UMTS-Handys: Es sind genug da
Eine US-amerikanische Studie widerlegt die von Netzbetreibern aufgestellte Behauptung, UMTS werde sich wegen des Mangels an entsprechenden Geräten verzögern.

"Der Mangel an UMTS-Telefonen ist kein Thema mehr", heißt es in der vom Marktforscher In-Stat/MDR vorgestellten Studie. Entsprechende Handys werden "ausreichend, wenn nicht sogar im Überfluss" vorhanden sein, so das überraschende Fazit von In-Stat/MDR.

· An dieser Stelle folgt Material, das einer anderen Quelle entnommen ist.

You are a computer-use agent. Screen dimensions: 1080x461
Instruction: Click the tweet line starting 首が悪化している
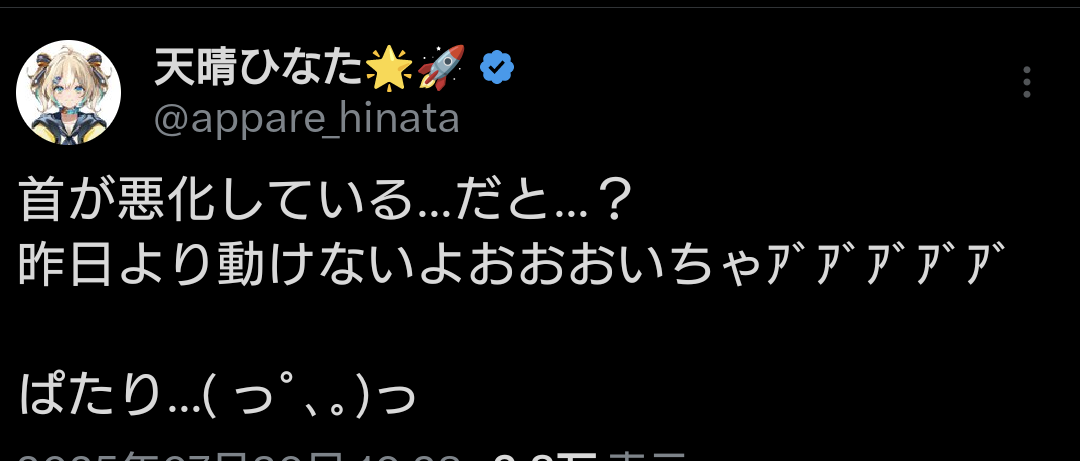[x=325, y=202]
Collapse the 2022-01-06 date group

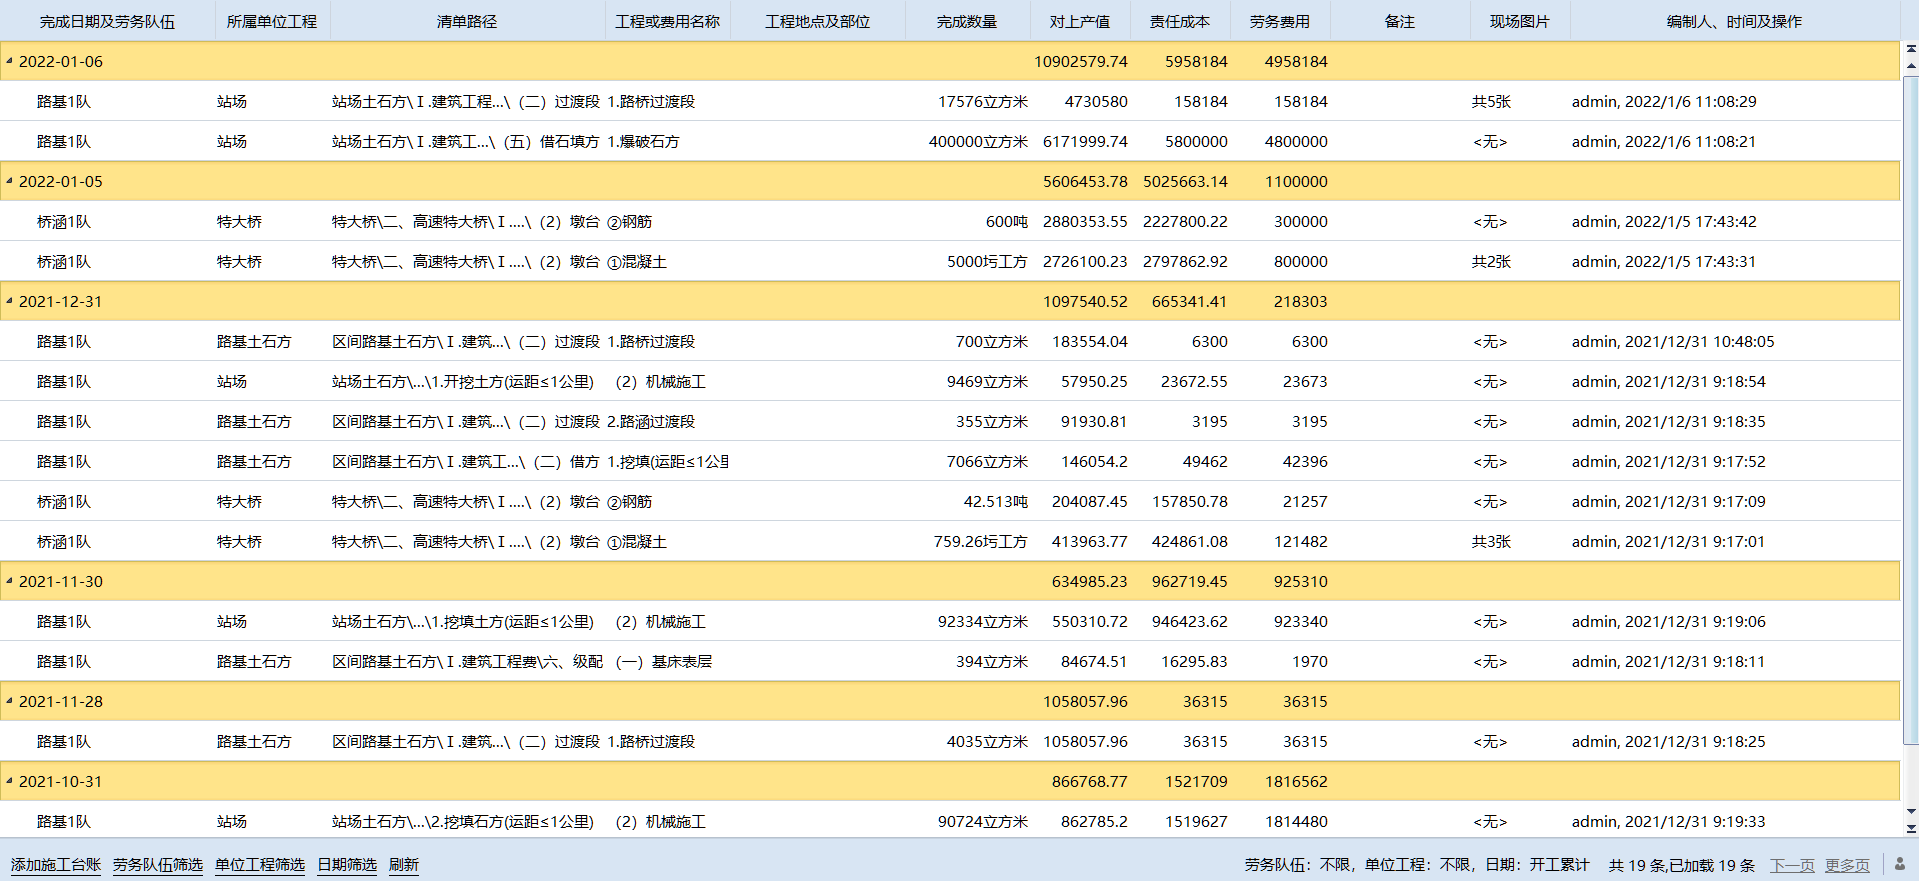point(9,61)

In-Stat/MDR glaubt, dass im nächsten Jahr bereits rund zwei Mio. UMTS-Handys von den Produzenten ausgeliefert werden. Diese Zahl könnte noch steigen, wenn UMTS-Pionier Hutchison Whampoa, der mit seinem "3"-Netz zuerst in Italien und Großbritannien starten will, erfolgreich sei. Je beliebter die Hightech-Handys bei professionellen Anwendern und so genannten Early Adopters seien, desto eher können sie sich in den nächsten Jahren eine solide Nischenposition am Markt sichern.

"Die wirkliche Hürde bei der 3G-Einführung ist die Akzeptanz der Konsumenten", sagte In-Stat/MDR-Analyst Neil Strother. Weitere Schwierigkeiten seien das Handover zwischen alten Netzwerken und UMTS-Systemen und Störungen durch Handset-Software. Darüber hinaus müssten neue Geräte auf über 1.000 verschiedene Parameter geprüft werden, während man bei "traditionellen" Handys mit 300 Parametern das Auslangen findet.